No matter who wins the presidential election this November the issue of concentration of US corporate ownership by the Big Three money managers – BlackRock, Vanguard and SSGA – will not go away. Three federal regulatory authorities – the Federal Trade Commission (FTC), the Securities and Exchange Commission (SEC) and the Justice Department Antitrust have been looking into this topic for the past two years. And while the Big Three asset managers are becoming even bigger, managing more than $14trn (€12.5trn) and accounting for a quarter of votes cast at S&P 500 companies, there is almost universal agreement that their impact deserves a public discussion.
“The first step to address this problem would be more awareness on behalf of the public and regulators,” says Martin Schmalz,b a tenured associate professor of finance at the Saïd Business School in Oxford and the co-author of ‘Anticompetitive Effects of Common Ownership’, a study that was published by the Journal of Finance in 2018 and which is still fuelling the debate.
Common ownership is a situation in which a small set of large institutional investors hold chunks of many companies in a single sector. Schmalz studied the US airline industry with co-authors José Azar and Isabel Tecu. They concluded that the common ownership concentration is correlated to an increase in the cost of domestic airline tickets, because it reduces product market competition and so it has a hidden social cost.
“Our argument often gets misrepresented as ‘index funds ask firms to collude’, whereas the economic argument neither relies on index funds nor on collusion as an economic mechanism, nor on common owners actively encouraging firms to do anything,” says Schmalz. “The actual argument is that textbook competition requires textbook incentives to compete, and those are not fully present when the largest shareholders own the competitors.”
Presidential candidate Senator Amy Klobuchar (Democrat, Minnesota) has introduced a bill to get the FTC to study the effects of common ownership in certain industries. Last year the FTC already had hearings on competition and consumer protection in the 21st Century that included the issue of common ownership. The US Department of Justice has also looked at this topic, as well as one SEC commissioner, the Democratic Robert Jackson. Of course if Democratic presidential candidates such as Elizabeth Warren and Bernie Sanders end up in the White House, the pressure to curb the Big Three’s power will grow stronger.
But even the late Jack Bogle, the founder of the Vanguard Group and creator of the first index mutual fund, was concerned about the concentration of corporate ownership. “If historical trends continue, a handful of giant institutional investors will one day hold voting control of virtually every large US corporation. Public policy cannot ignore this growing dominance, and consider its impact on the financial markets, corporate governance and regulation. These will be major issues in the coming era. I do not believe that such concentration would serve the national interest,” Bogle wrote in a comment article in the Wall Street Journal in November 2018 (just two months before he died).

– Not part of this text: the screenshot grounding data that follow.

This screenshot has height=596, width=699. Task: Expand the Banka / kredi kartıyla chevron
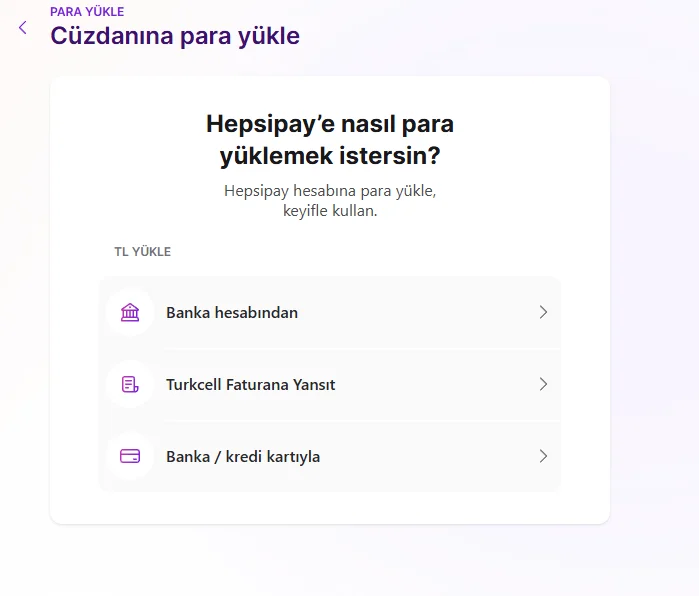[x=543, y=457]
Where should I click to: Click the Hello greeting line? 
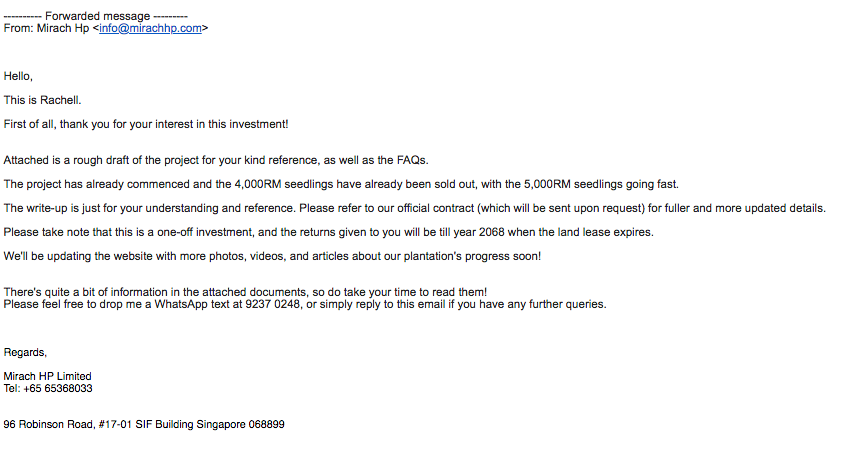tap(18, 76)
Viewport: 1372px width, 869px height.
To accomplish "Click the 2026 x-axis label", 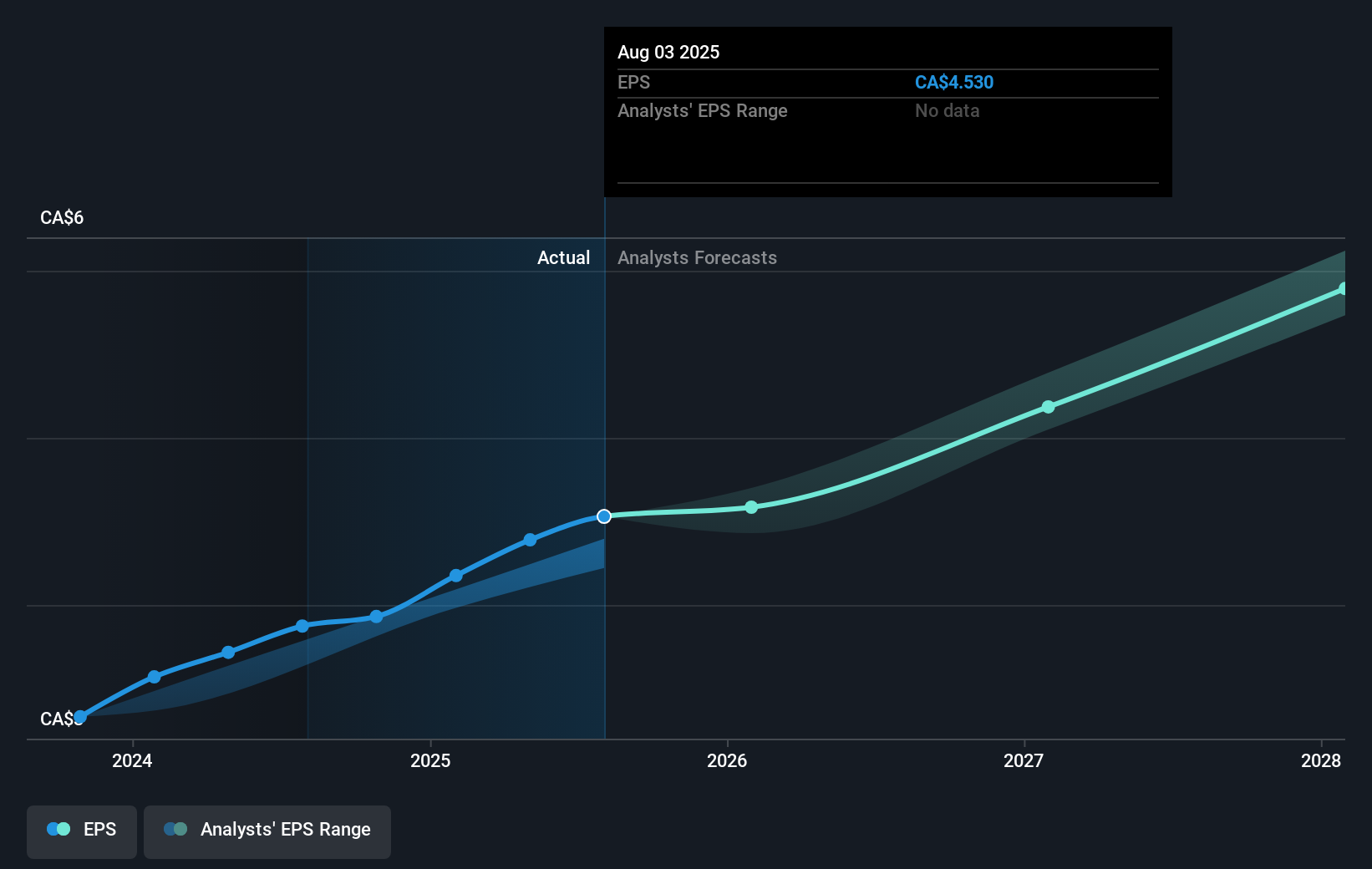I will (x=727, y=760).
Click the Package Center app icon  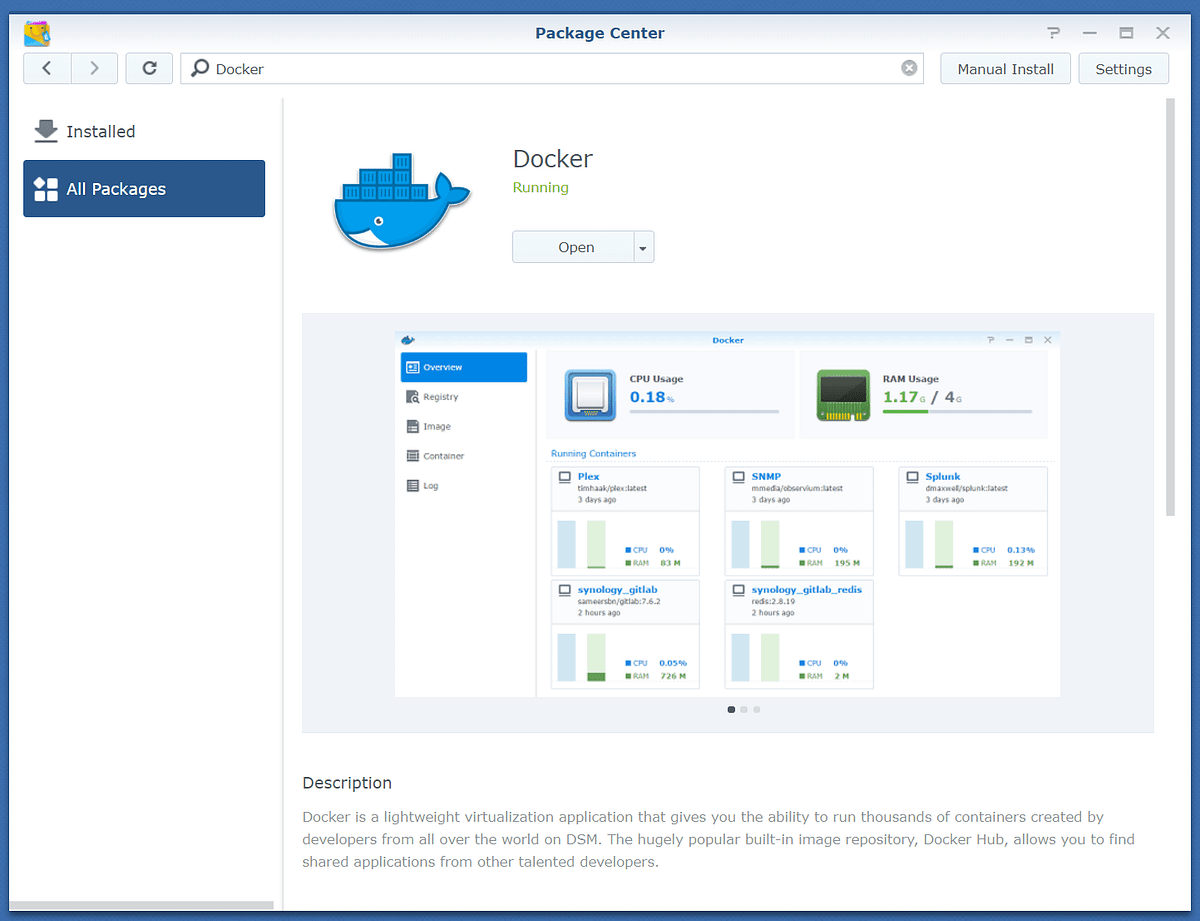(x=36, y=32)
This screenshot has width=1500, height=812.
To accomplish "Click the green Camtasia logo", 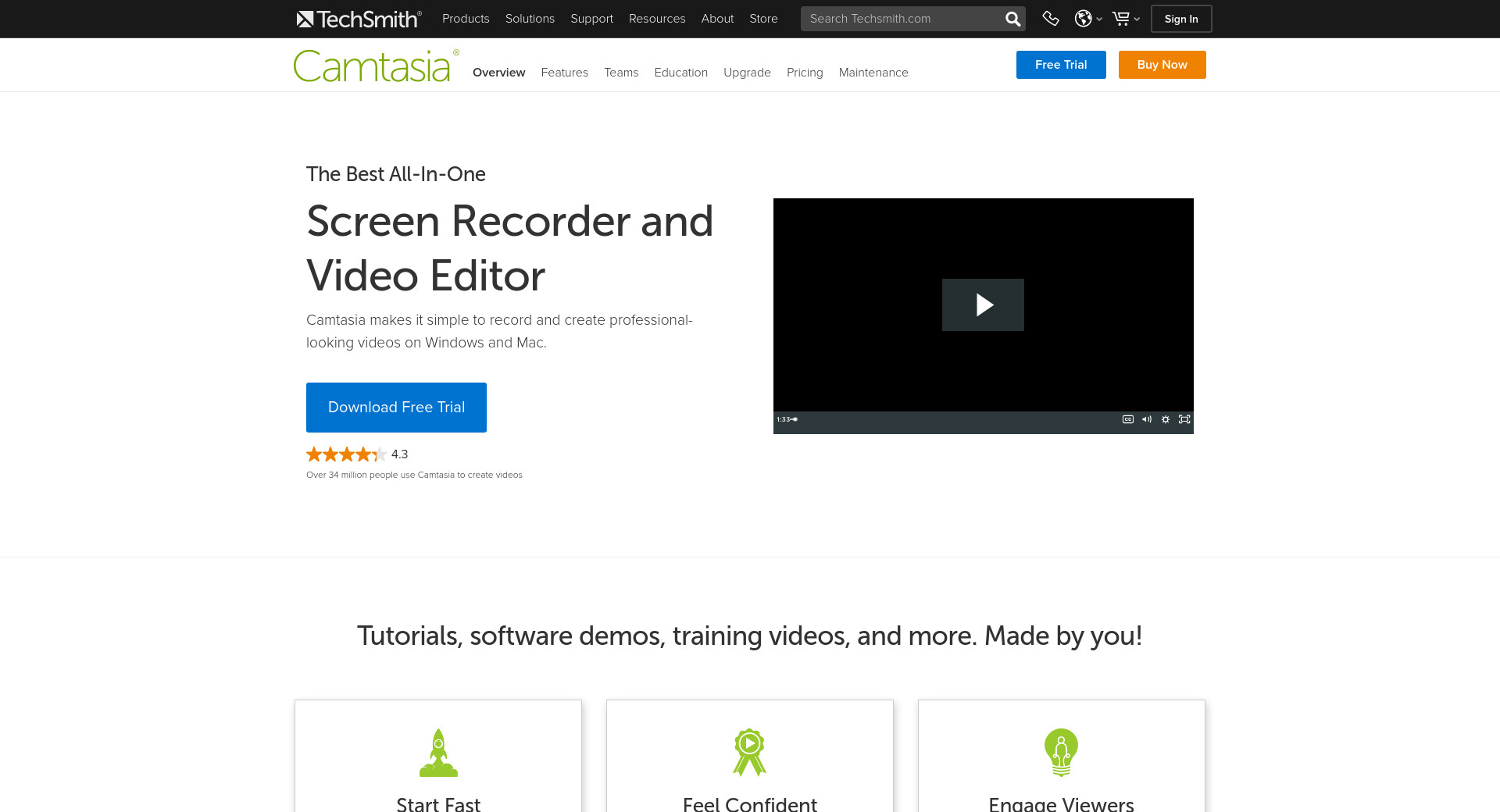I will [x=374, y=66].
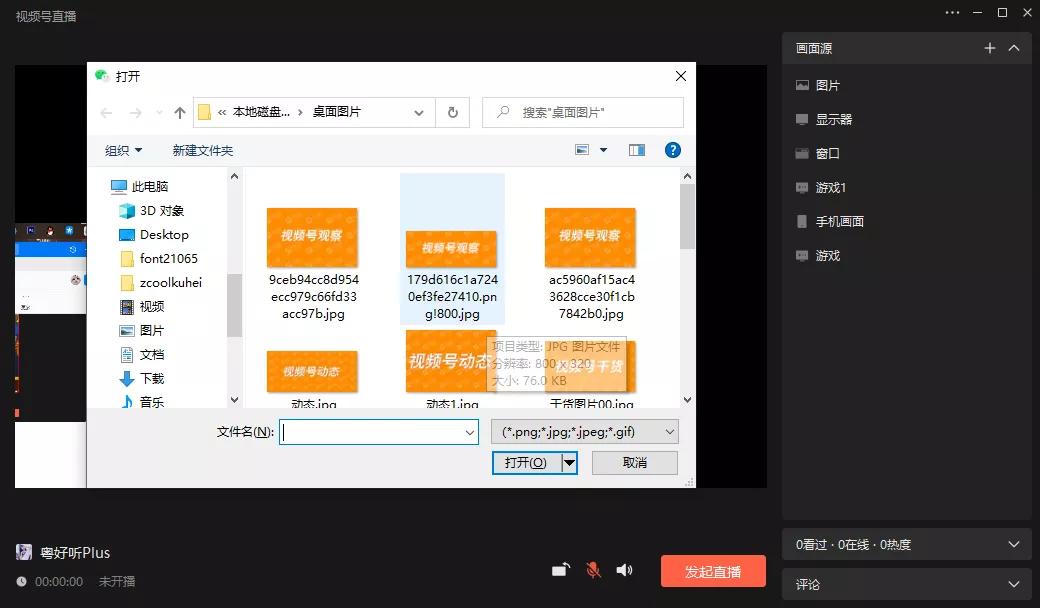This screenshot has height=608, width=1040.
Task: Open the three-dot menu in the title bar
Action: pyautogui.click(x=951, y=12)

However, the Vanguard Group has undertaken its own research on the subject. Its goal was to rebut the thesis that firms in a single concentrated industry whose shares are owned, in part, by common minority investors maximise industry profits over firm profits. Or, at least, that the managers of the competing firms assume this would be their shareholders’ preference and accede to it.
“The first step to address this problem would be more awareness on behalf of the public and regulators” - Martin Schmalz
Vanguard’s researchers studied about 3,000 US firms in some 200 industries over a 21-year period. They hypothesised that if anti-competitive effects owing to common ownership were present within individual industries, then the same anticompetitive outcomes should be observed when the data is expanded to cover all industries and over an extended period of time. They concluded that common ownership has not harmed competition (paper published by SSRN in August 2019).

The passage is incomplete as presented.